PII Digital Wallet Security — Learn Before You Leap
By: Jim Stickley and Tina Davis
May 15, 2024
It wasn’t long before the success of digital wallets led to the same idea for storing your PII. But there’s a big difference between storing credit cards versus storing your driver’s license, passport, and other sensitive, personal info. After all, it’s uber-convenient keeping this information in one “identity” wallet. The reality is, the risks can outweigh the rewards and any cybercriminal can tell you that — or would they?
You can store a range of identity documents in these digital wallets. Beyond the usual driver’s license and passport, ID’s having to do with work and school, employee records, and other verified credentials are welcomed. Documents stored in PII wallets are limited only by your need or desire to have them all in one convenient place.
Are PII Wallets Risk-Worthy?
No one denies that the concept of PII wallets are welcome since they provide easy, convenient access, encryption, and the ability to enable authentication like 2FA. But what happens when security controls aren’t enough?
One thing to know is that like banking wallets, PII wallets are also apps and that makes them vulnerable to cybercrime. The Anatsa Trojan used overlay phishing screens on banking apps as its weapon of choice. This overlay covered the app’s screen with a fake, malicious screen.
Anatsa Trojan’s overlay tricks a user into clicking on it or providing sensitive information. This banking trojan did just that, stealing user credentials and financial information. Similar attacks and other hacks can happen to PII wallet apps, too. And remember, both Google Play and Apple App Store are susceptible to malicious apps; and smartphones are, too.
Take Preventive Action
- Before you download any app, make sure to read reviews. Take the negative ones seriously, but also take the positive ones to heart too. If they seem too glowing, perhaps they are faked.

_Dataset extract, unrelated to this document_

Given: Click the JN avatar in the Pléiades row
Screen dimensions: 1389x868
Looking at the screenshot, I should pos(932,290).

- Consider if you need a particular card or document to be stored in a PII wallet. Sometimes it’s better to keep that information in hard copy and out of cyber snoopers’ hands.

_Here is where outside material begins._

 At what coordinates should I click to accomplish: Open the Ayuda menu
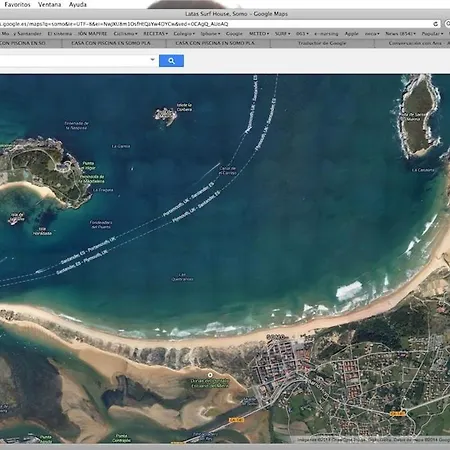click(78, 5)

- Keep all of your apps updated. If you see that little red dot indicating an update is available, don’t delay. Those could be preventing a vulnerability from being exploited.

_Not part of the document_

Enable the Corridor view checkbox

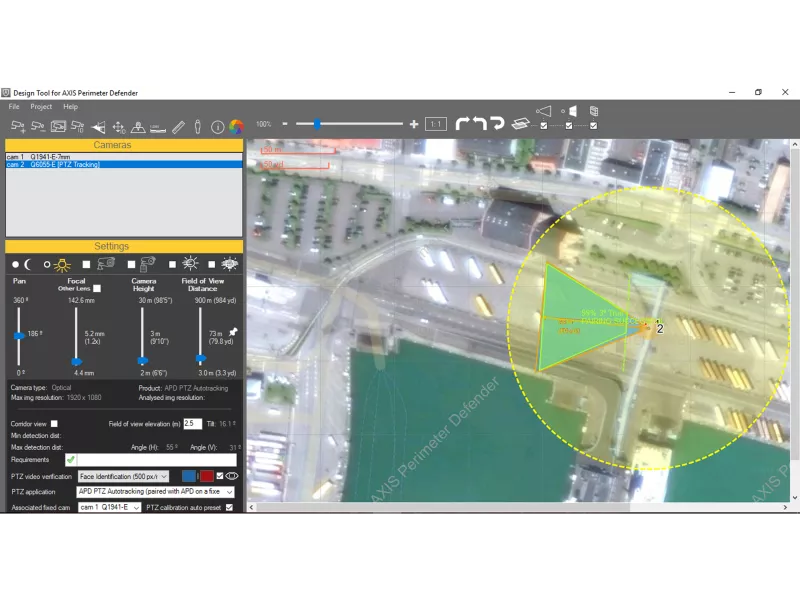point(54,424)
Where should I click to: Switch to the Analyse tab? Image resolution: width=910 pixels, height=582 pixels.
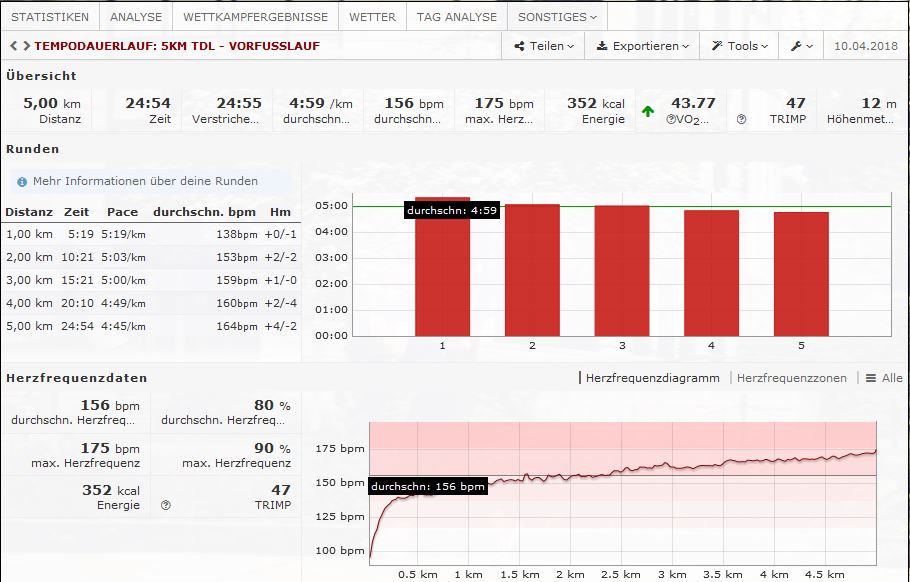pos(135,17)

- Remember not click on links or attachments that you don’t expect, are from unknown senders, or in any way trip your cyber threat alarm. Those could be filled with malware.
It’s Your Call
The hope is PII wallet app developers will bake-in strong security controls keeping users as safe as they can be. But if banking wallets are any warning of that, abundant caution is needed. And if cybercriminals keep finding ways to get around security efforts, and there’s no indication they won’t, PII wallets face the same risks. In the end, it’s your choice. The good thing is, now you’re a lot smarter about these wallets than you were before.